> **DATA FOR THIS EXERCISE**:

>> START

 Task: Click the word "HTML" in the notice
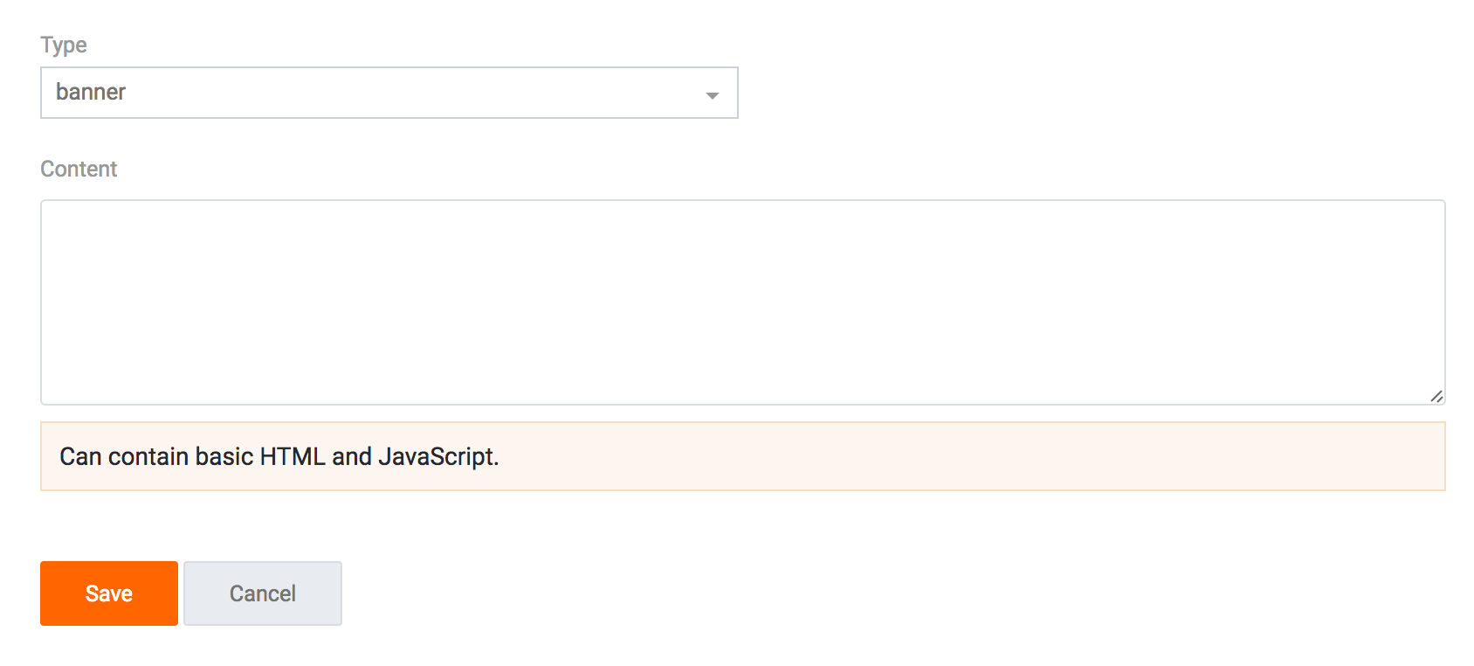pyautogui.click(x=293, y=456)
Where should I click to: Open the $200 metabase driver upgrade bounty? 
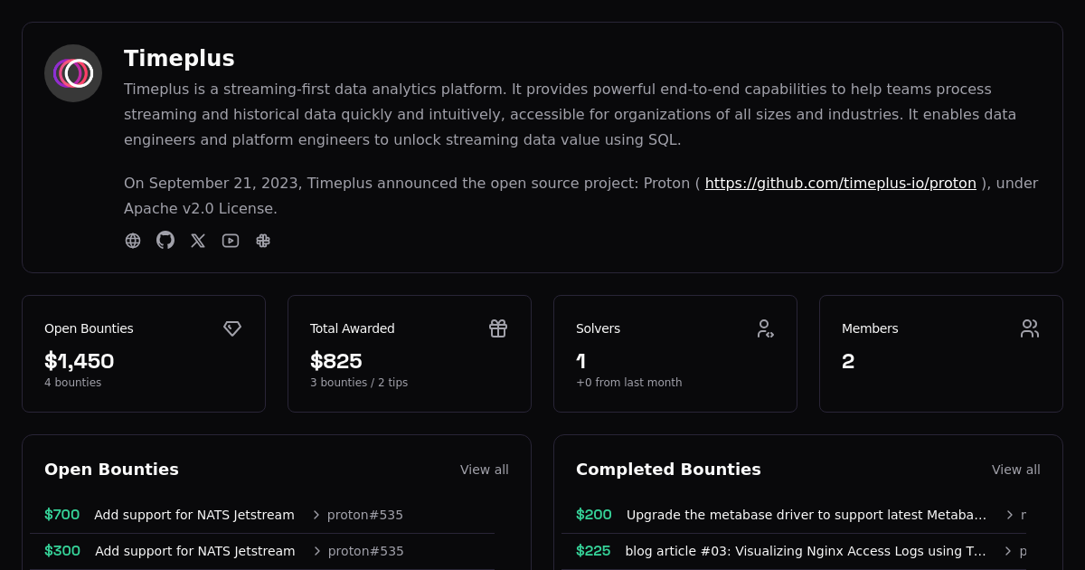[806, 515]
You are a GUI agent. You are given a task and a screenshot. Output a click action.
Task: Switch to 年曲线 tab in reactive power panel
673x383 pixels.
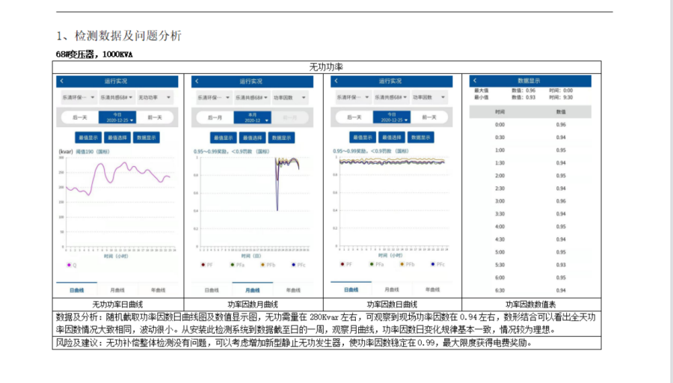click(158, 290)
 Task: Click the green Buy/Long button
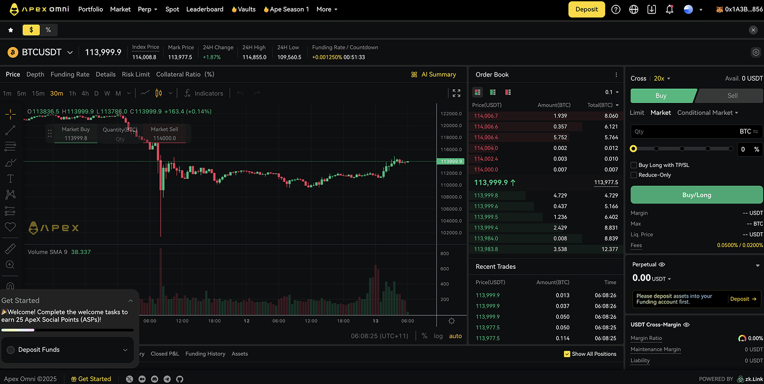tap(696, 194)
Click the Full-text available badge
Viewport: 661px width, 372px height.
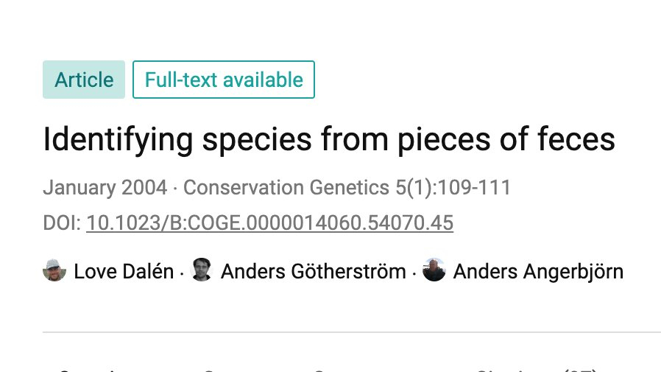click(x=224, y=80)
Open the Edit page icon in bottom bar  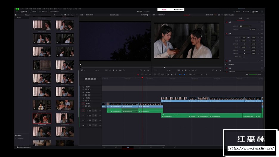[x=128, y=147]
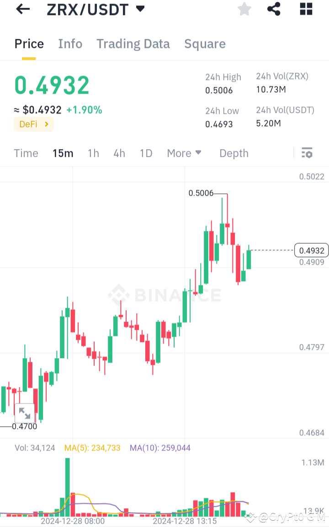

>> END

> **TASK TO COMPLETE**: Repeat the entries word for word, from their first line up to and including the line with "click(158, 290)". Omit the pictures.

> **THE OUTPUT**:
 Task: Click the word "HTML" in the notice
pyautogui.click(x=293, y=456)
Where should I click to: Open the $200 metabase driver upgrade bounty? 
[806, 515]
You are a GUI agent. You are given a task and a screenshot. Output a click action.
Task: Switch to 年曲线 tab in reactive power panel
673x383 pixels.
click(158, 290)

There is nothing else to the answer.